* **Bloque de texto**
((

Ciertamente, a Dilma se le reprochaba no haber respetado sus promesas electorales, y las numerosas concesiones a los banqueros y latifundistas, reclamaciones que partían de la izquierda, quien hoy no duda en señalar de golpe institucional su destitución. Según los sondeos, al hoy Presidente de la República sólo lo votarían un 2% de la población. Su proyecto político de concentración de recursos que indica un aumento dramático de las desigualdades del país despierta un rechazo que clama en las calles. Las manifestaciones se han reproducido siendo violentamente reprimidas por las fuerzas de seguridad que no han vacilado en usar bombas, bolas de goma y spray pimienta frente a las personas que han tomado las calles para mostrar su oposición a las reformas que afectarán drásticamente a las ya maltrechas áreas de salud y educación. La represión policial más que acallar las protestas, las aviva y alimenta a los grupos de extrema derecha que están pidiendo intervención militar contra los manifestantes.
Las protestas no han dejado de crecer frente a los recortes a pesar de la fuerte represión policial.

))

* **Filas**

((

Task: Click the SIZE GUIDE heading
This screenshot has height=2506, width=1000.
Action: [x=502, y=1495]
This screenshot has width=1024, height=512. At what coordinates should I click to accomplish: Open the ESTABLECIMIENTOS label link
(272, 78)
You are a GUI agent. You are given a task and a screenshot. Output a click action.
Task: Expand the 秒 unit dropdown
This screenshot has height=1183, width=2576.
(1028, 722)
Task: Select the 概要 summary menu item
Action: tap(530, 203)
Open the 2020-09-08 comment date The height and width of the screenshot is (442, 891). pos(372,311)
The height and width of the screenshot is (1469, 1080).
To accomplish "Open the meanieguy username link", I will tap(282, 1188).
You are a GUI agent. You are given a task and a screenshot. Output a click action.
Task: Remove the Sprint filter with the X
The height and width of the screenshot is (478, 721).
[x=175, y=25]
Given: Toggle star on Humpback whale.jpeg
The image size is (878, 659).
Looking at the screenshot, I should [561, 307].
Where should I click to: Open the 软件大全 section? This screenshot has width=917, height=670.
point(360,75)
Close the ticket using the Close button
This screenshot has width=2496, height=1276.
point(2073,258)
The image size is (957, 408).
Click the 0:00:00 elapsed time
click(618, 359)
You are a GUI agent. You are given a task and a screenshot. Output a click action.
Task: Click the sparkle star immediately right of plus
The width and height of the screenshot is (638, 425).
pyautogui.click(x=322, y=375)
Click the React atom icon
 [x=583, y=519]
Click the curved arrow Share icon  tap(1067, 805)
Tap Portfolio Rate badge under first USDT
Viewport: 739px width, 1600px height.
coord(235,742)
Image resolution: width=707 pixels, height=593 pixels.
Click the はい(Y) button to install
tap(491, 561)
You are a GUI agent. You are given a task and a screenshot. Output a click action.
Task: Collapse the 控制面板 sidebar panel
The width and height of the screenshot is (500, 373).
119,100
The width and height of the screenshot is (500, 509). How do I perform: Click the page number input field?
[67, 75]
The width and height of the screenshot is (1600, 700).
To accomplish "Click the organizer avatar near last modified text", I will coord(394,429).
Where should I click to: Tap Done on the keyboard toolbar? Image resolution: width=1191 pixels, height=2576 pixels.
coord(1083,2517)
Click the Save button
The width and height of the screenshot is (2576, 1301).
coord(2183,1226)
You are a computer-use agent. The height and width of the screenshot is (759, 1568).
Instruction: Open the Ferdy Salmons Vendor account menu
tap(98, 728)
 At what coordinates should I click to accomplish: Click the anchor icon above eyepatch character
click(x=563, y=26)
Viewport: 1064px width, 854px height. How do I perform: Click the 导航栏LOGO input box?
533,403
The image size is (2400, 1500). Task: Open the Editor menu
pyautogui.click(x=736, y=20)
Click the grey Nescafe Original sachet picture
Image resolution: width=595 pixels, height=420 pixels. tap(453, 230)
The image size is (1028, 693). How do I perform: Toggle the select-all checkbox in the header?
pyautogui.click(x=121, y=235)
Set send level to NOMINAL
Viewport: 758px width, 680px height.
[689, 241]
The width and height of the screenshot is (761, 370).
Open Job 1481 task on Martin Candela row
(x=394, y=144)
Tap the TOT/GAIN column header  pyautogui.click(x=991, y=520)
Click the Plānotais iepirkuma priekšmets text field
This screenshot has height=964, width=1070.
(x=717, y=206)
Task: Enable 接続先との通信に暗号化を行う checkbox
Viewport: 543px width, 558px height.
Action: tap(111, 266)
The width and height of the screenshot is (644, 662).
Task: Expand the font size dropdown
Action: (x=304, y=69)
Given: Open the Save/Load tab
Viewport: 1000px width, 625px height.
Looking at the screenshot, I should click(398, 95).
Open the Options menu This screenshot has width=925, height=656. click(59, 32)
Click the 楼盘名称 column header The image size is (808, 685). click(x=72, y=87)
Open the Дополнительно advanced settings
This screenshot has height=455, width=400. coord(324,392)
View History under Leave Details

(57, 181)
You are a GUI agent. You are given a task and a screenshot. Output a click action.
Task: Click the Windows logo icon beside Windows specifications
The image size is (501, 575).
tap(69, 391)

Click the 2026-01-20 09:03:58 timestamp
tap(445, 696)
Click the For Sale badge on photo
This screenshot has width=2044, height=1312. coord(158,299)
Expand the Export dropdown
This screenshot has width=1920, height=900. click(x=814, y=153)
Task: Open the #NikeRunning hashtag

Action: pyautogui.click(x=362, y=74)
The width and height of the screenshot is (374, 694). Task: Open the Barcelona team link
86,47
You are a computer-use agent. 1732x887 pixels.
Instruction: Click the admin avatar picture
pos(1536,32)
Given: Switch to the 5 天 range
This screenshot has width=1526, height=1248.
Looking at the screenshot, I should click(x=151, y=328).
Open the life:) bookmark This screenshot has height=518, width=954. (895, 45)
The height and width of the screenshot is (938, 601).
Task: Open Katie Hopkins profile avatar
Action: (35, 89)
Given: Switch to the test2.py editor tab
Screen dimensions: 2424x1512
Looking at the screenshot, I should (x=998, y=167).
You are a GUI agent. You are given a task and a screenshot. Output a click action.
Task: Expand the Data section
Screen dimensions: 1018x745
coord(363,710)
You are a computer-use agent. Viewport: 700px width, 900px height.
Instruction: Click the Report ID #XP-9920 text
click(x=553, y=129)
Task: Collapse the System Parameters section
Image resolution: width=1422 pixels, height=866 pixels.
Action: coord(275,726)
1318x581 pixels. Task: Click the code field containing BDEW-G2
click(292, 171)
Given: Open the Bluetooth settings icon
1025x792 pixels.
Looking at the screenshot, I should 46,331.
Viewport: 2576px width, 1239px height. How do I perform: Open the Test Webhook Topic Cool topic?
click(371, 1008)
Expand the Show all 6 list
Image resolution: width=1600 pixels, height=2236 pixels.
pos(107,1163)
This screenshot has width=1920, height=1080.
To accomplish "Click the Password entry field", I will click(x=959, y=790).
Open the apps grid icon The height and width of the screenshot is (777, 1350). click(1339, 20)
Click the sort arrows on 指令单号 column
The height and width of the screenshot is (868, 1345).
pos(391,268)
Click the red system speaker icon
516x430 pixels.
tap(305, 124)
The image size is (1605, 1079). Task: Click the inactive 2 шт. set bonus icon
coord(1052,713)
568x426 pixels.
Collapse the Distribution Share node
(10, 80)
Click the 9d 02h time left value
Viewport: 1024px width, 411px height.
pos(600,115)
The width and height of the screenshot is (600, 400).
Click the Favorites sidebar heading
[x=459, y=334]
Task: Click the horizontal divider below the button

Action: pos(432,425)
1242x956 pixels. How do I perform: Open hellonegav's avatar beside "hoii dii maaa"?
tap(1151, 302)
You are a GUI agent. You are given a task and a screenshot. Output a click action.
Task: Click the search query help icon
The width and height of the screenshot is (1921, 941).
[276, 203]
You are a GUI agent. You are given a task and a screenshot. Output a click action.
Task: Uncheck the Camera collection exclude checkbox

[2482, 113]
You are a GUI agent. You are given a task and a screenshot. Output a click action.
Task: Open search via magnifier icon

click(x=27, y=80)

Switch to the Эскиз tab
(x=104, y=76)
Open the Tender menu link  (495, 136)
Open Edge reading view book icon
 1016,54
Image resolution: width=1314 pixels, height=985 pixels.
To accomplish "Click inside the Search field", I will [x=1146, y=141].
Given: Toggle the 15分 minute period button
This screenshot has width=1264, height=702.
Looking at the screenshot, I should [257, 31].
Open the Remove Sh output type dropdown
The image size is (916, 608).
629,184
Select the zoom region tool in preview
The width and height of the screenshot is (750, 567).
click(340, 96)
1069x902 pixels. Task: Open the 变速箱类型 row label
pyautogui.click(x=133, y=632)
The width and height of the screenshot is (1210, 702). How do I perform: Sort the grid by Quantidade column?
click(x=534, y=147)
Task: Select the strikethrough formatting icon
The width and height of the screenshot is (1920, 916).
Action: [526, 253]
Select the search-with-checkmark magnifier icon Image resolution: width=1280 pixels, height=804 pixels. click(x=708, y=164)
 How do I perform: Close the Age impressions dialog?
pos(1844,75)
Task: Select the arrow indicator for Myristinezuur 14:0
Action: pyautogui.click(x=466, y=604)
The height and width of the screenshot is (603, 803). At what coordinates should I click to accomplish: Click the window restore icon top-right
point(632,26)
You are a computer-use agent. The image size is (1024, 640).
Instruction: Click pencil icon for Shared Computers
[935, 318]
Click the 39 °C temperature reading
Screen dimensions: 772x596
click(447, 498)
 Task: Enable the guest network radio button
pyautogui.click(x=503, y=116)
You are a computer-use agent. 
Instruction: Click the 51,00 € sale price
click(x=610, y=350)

))

* **Ejercicio escrito**
Retoma el texto sobre la destitución de Dilma y las protestas contra los recortes justo después de su última oración y continúalo.

* **Resultado del ejercicio**
Mientras tanto los medios de comunicación que jugaron un papel primordial en la destitución de Dilma, hoy mantienen las movilizaciones y voces discordantes fuera del foco. Mientras los estudiantes de secundaria han ocupado 1.000 centros de enseñanza, los movimientos sindicales organizan un paro estatal y las campesinas y campesinos cortan las carreteras, en los medios brasileños se habla de recuperación y de las estrategias de Temer para tranquilizar a inversores extranjeros.
El país se encuentra dividido entre dos mundos, la oligarquía que pretende aumentar su riqueza y recuperar sus privilegios y una población que no está dispuesta a perder más derechos y conquistas sociales alcanzados tras años de larga lucha.